=== Exercise goal ===
Print the full listing once more, exactly as given.

=== Records provided ===
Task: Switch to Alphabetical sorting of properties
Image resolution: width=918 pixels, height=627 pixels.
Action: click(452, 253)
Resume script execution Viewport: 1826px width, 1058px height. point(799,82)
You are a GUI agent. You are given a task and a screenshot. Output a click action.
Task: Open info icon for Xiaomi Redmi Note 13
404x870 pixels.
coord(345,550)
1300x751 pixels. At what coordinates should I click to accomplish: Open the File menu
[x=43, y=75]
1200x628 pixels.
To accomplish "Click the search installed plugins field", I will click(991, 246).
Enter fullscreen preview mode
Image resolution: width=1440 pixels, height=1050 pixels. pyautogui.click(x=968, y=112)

=== Your solution ===
Task: Switch to Alphabetical sorting of properties
Image resolution: width=918 pixels, height=627 pixels.
Action: click(452, 253)
Resume script execution Viewport: 1826px width, 1058px height. point(799,82)
You are a GUI agent. You are given a task and a screenshot. Output a click action.
Task: Open info icon for Xiaomi Redmi Note 13
404x870 pixels.
coord(345,550)
1300x751 pixels. At what coordinates should I click to accomplish: Open the File menu
[x=43, y=75]
1200x628 pixels.
To accomplish "Click the search installed plugins field", I will click(991, 246).
Enter fullscreen preview mode
Image resolution: width=1440 pixels, height=1050 pixels. pyautogui.click(x=968, y=112)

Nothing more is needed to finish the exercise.